Ya no hay Monarquías ni Repúblicas siquiera. El orden no es sino decoración y simulacro. La Plutocracia y la Demagogia, hermanas en su espíritu y en sus fines, se disputan el dominio sobre las hordas sediciosas, malamente servidas por la Mediocridad asalariada. Entretanto, sobre una y otra de las castas en lucha, la Coprocracia, realidad efectiva e indiscutible, ha sometido lo Alto a lo Bajo, la Cualidad a la Cantidad, el Espíritu al Fango.
Tú sabes estas cosas, Cristo Jesús, y ves que ha llegado otra vez la plenitud de los tiempos y que este mundo febril y bestializado no merece sino ser castigado por un diluvio de fuego o salvado por tu mediación. Únicamente tu Iglesia, la única que merece el nombre de Iglesia, la Iglesia única y universal que habla desde Roma con las palabras infalibles de tu Vicario, todavía se alza, reforzada por los ataques, engrandecida por los cismas, rejuvenecida pon los siglos, sobre el mar furioso y enfangado del mundo.
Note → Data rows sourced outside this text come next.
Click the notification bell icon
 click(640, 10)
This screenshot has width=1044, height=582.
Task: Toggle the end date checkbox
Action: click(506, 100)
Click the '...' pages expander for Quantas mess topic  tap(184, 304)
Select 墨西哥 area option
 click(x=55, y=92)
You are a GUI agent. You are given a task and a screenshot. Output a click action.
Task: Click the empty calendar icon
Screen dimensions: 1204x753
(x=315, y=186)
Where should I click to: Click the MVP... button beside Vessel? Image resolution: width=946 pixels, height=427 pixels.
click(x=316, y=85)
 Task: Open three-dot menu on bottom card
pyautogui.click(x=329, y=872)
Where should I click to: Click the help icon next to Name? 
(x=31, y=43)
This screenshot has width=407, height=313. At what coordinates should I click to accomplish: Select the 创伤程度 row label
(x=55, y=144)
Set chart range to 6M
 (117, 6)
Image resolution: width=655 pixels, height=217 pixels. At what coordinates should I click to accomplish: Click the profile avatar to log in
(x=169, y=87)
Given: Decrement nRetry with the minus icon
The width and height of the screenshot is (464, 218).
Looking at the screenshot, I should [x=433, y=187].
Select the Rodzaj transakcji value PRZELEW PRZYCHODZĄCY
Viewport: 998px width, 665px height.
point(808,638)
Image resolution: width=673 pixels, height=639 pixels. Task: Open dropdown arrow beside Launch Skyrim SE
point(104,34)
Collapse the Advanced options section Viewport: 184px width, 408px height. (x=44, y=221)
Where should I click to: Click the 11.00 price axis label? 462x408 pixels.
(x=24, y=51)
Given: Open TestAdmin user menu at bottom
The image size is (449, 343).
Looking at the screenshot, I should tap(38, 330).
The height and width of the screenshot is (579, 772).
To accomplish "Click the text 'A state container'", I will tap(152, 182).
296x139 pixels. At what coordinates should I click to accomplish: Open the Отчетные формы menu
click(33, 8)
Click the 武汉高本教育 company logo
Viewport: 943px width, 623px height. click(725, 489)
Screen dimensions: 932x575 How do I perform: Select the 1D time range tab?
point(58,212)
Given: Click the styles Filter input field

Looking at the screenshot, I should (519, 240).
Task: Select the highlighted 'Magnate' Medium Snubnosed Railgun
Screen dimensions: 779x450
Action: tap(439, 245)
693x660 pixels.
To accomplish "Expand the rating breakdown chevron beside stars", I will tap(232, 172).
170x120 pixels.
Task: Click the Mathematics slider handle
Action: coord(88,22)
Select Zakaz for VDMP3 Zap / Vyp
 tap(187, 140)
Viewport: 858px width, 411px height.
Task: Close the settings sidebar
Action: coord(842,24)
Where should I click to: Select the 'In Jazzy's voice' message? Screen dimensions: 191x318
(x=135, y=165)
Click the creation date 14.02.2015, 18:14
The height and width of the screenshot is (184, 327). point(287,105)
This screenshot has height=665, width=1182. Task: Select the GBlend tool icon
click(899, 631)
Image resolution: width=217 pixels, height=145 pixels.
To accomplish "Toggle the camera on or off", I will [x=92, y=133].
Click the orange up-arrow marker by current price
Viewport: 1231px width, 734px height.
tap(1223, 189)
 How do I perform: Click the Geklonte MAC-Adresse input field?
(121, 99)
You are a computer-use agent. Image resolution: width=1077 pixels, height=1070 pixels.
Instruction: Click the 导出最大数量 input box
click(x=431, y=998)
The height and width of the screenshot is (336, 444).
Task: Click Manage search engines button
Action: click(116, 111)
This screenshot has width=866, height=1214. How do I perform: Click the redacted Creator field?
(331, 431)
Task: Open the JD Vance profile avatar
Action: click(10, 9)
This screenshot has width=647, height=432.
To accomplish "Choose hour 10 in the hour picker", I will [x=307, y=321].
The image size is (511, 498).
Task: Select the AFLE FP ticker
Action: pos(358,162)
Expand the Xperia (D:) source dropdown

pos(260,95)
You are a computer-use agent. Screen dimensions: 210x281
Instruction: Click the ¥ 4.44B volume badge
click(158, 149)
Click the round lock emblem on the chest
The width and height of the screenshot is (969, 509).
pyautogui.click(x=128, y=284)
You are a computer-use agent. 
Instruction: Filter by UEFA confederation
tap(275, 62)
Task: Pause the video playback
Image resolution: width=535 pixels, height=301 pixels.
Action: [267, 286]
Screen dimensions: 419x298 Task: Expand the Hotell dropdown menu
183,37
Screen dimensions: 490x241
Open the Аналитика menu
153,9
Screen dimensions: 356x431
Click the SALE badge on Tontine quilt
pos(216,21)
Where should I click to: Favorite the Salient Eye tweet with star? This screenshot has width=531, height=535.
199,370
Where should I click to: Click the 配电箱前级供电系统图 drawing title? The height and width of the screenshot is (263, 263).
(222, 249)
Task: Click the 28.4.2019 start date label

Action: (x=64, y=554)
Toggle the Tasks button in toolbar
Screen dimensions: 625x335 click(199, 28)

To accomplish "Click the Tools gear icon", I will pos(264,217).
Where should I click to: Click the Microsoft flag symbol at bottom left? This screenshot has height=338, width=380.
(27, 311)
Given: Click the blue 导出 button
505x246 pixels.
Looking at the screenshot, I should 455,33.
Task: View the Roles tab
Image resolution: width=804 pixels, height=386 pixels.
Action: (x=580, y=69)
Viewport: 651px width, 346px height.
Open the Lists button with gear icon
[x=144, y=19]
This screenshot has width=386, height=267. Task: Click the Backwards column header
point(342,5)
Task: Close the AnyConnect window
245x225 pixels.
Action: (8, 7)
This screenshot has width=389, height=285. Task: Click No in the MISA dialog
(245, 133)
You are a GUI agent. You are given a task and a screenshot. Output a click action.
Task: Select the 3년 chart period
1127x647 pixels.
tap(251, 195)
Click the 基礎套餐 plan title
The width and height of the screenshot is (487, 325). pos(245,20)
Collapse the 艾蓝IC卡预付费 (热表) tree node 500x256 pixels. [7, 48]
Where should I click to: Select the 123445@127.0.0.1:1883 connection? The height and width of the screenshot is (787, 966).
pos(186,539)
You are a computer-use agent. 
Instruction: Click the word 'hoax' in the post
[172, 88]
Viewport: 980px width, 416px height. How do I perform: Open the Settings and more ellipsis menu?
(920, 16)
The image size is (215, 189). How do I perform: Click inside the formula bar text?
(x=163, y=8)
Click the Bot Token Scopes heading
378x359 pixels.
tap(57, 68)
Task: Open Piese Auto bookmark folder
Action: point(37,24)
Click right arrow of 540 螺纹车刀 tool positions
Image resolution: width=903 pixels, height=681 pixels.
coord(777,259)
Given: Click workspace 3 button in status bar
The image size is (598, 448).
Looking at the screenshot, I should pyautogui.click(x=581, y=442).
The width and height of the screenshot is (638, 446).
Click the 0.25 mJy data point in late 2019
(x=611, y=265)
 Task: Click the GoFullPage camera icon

Pero tú que la asistes con tu espíritu, sabes cuántos y cuántos, incluso de los en ella nacidos, viven fuera de su ley.
Has dicho una vez: «Si alguien está solo, yo estoy con él. Mueve la piedra y allí me encontrarás; hiende la madera, que allí estoy yo». Mas para descubrirte en la piedra, en el leño, es necesaria, cuando menos, la voluntad de buscarte. Y hoy la mayoría de los hombres no sabe, no quiere hallarte. Sí no haces sentir tu mano sobre su cabeza y tu voz en sus corazones, seguirán buscándose tan solo en sí mismos, sin hallarse, porque nadie se posee sí no te posee. Nosotros te rogamos, pues, oh, Cristo; nosotros, los renegados, los culpables, nosotros, los que aún nos acordamos de ti y nos esforzarnos en vivir contigo, aunque siempre demasiado lejos de ti; nosotros, los últimos, los que, fatigados, rendidos, regresamos de los periplos y los precipicios, te rogamos que vuelvas una vez más entre los hombres que te mataron, entre los hombres que siguen matándote, para darnos de nuevo a todos nosotros, asesinos en la oscuridad, la luz de la verdadera vida.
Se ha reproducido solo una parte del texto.